The film begins in June 1941 in the backwater Russian village of Tikhoye in Soviet Latvia. Priest Alexander carries out the duties of his ministry, helped by his wife, Alevtina. Two days later, German troops occupy the village. As part of an effort to gain the local villagers' favor, the German occupiers are keen to reopen the Orthodox churches that had been closed by the Soviet authorities. Alexander is offered a position at the Pskov Orthodox Mission (Псковская православная миссия) to the Pskov oblast. An Orthodox church building in the village of Zakaty, confiscated and turned by the previous Soviet authorities into a hall for film showings and the like, is restored to its former use, with the church bell rescued from the lake. However, life under the Nazis is ambiguous and the priest must walk a tightrope (metaphorically) between faithful Christian service and loyalty to his country and people. A poignant scene is the Easter service, celebrated along with Red Army POWs surrounded by German guards. Alexander and Alevtina also secretly harbour Jewish orphans. Alevtina falls ill from contact with the POWs and puts the children first by losing herself in a snowstorm lest she infect the orphans. The film concludes with the Soviets back in power in the region and the priest subsequently imprisoned by the NKVD on collaboration charges.
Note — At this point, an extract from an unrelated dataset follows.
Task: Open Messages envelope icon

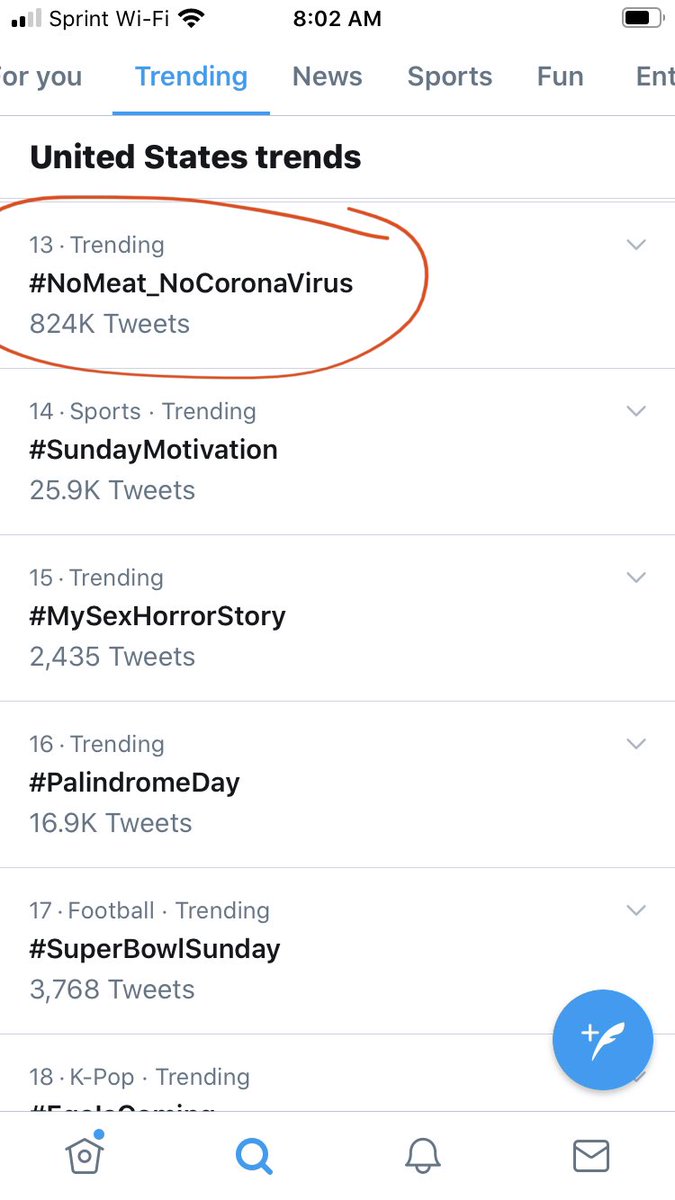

The epilogue shows the priest decades later, visited by the orphans he saved many years before.

== Cast ==
- Sergei Makovetsky as priest Aleksandr Ionin
- Nina Usatova as matushka (priest's wife) Alevtina
- Liza Arzamasova as Eva
- Kirill Pletnyov as Aleksandr Lugotintsev
- Yuri Tsurilo as Metropolitan Sergius

== Release ==
The film fell through at a rental cost of $6.8 million in production costs in all countries of hire amounted to only $1.7 million.